Recent AI systems have shown extremely powerful performance, even surpassing human performance, on various tasks such as information retrieval, language generation, and image generation based on large language models (LLMs). At the same time, there are diverse safety risks that can cause the generation of malicious contents by circumventing the alignment in LLMs, which are often referred to as jailbreaking. However, most of the previous works only focused on the text-based jailbreaking in LLMs, and the jailbreaking of the text-to-image (T2I) generation system has been relatively overlooked. In this paper, we first evaluate the safety of the commercial T2I generation systems, such as ChatGPT, Copilot, and Gemini, on copyright infringement with naive prompts. From this empirical study, we find that Copilot and Gemini block only 12\% and 17\% of the attacks with naive prompts, respectively, while ChatGPT blocks 84\% of them. Then, we further propose a stronger automated jailbreaking pipeline for T2I generation systems, which produces prompts that bypass their safety guards.
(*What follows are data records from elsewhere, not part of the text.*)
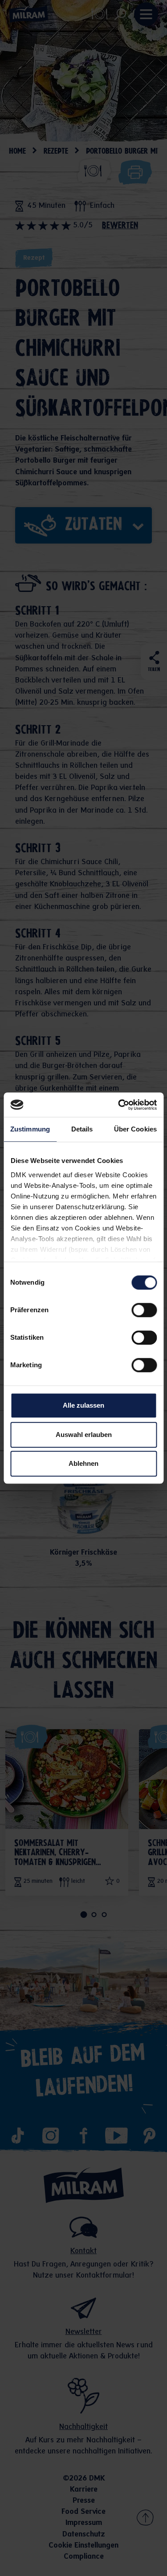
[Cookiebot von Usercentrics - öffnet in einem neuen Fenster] (119, 1105)
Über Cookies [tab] (135, 1129)
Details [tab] (82, 1129)
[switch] (144, 1310)
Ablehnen (83, 1463)
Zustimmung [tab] (30, 1129)
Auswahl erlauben (84, 1434)
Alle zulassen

Our automated jailbreaking framework leverages an LLM optimizer to generate prompts to maximize degree of violation from the generated images without any weight updates or gradient computation. Surprisingly, our simple yet effective approach successfully jailbreaks the ChatGPT with 11.0\% block rate, making it generate copyrighted contents in 76\% of the time. Finally, we explore various defense strategies, such as post-generation filtering and machine unlearning techniques, but found that they were inadequate, which suggests the necessity of stronger defense mechanisms.

翻译：近年来，基于大型语言模型的人工智能系统在信息检索、语言生成和图像生成等多种任务上展现出极其强大的性能，甚至超越了人类水平。与此同时，也存在着多种安全风险，可能导致通过规避大型语言模型的对齐机制而生成恶意内容，这通常被称为"越狱"。然而，先前的研究大多仅关注基于文本的大型语言模型越狱，而文本到图像生成系统的越狱问题相对被忽视。本文首先评估了ChatGPT、Copilot和Gemini等商用T2I生成系统在朴素提示下涉及版权侵权的安全性。通过此项实证研究，我们发现Copilot和Gemini仅能分别阻挡12%和17%的朴素提示攻击，而ChatGPT则能阻挡84%的攻击。随后，我们进一步提出一种针对T2I生成系统的更强自动化越狱流程，该流程能生成绕过其安全防护的提示。我们的自动化越狱框架利用LLM优化器生成提示，以最大化生成图像的违规程度，且无需任何权重更新或梯度计算。令人惊讶的是，我们这种简单而有效的方法成功实现了对ChatGPT的越狱，其阻挡率仅为11.0%，使得该系统在76%的情况下生成了受版权保护的内容。最后，我们探索了多种防御策略，例如生成后过滤和机器遗忘技术，但发现这些策略均存在不足，这表明需要建立更强的防御机制。